Climate Bible Study: September 2022

It is easy enough—and perhaps something of a temptation—to think of intercessory prayer as the compiling of a wish list.  Of course, there need not be anything rude in children coming to their father, asking for their heart’s desires.  God in fact delights in hearing our requests.  Nonetheless, we can also imagine intercessory prayer as knocking on the backdoor of the farmhouse.  “The harvest is plentiful but the workers are few. Ask the Lord of the harvest, therefore, to send out workers into his harvest field” (Mt 9:37-38).  We can show up at the backdoor of the farmhouse, informing God “Here we are,” and asking him for specifics about that day’s plans: to which fields today does he wish to send us?  What crops does he want us to plant where?  Or maybe it isn’t a season for sowing.  Does he want us to cultivate or harvest instead?  O Lord, what are your instructions for this moment?
 
As I was thinking about the impending COP27 climate summit in Sharm el-Sheik, Egypt (6-18 Nov), Jesus’s Parable of the Two Sons came to mind from Matthew 21:28-32. 

“What do you think? There was a man who had two sons. He went to the first and said, ‘Son, go and work today in the vineyard.’
“‘I will not,’ he answered, but later he changed his mind and went.

“Then the father went to the other son and said the same thing. He answered, ‘I will, sir,’ but he did not go.

 “Which of the two did what his father wanted?”
“The first,” they answered.

Perhaps I thought of this parable because of Australia and their new government.  Australia was an obstructionist force at COP26 in Glasgow and announced that they had no particular interest in anything more ambitious for COP27.  But now the newly-elected Labor government is packing their hoes and scythes for Sharm, ready to work in the fields.  Or maybe I was thinking of the United States, my birth country.  Could the world handle another year of US Climate Envoy John Kerry showing up at a COP to berate other nations for inaction while nothing substantial was happening at home?  But now President Biden has managed to get passed into law an implementable plan for carbon reduction.  (In other good news, California voted last week to ban the sale of new gasoline-powered vehicles by 2035).

The disobedient son always has a chance to change his mind and go work today in the fields where previously he had said, “I will not.”
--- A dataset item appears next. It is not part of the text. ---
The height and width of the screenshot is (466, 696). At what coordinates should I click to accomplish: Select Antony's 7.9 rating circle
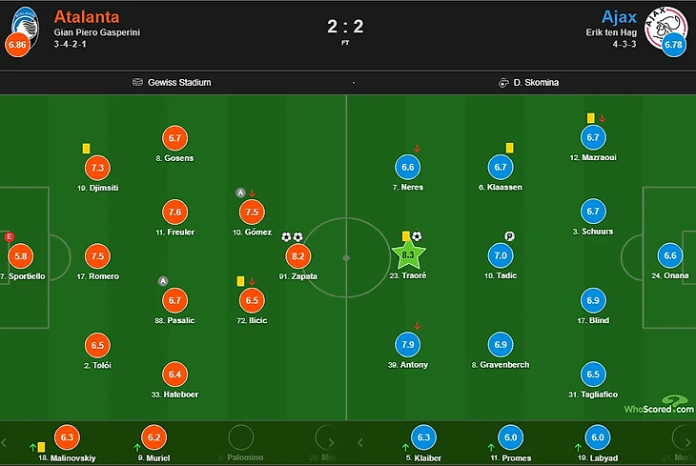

Last year, in the run-up for COP26 in Glasgow, our network conducted a discernment project.  We asked God: “What are 10 strategic prayer requests for COP26?”  We didn’t lay claim to them being the “top ten” or the MOST strategic, but we wanted some sense that they had been given to us as a stewardship, that is, that we had inquired of God, and that we had hashed them out as a group in some sort of discernment process.  You can see the results here.  They were well received and used, even beyond our immediate network.  One of my favourite stories is of the network member, M.T., who last Spring, long after COP26 was over, nonetheless took our 10 Strategic prayers with her on the Camino de Santiago.  She featured one prayer for each of the ten days of her trek.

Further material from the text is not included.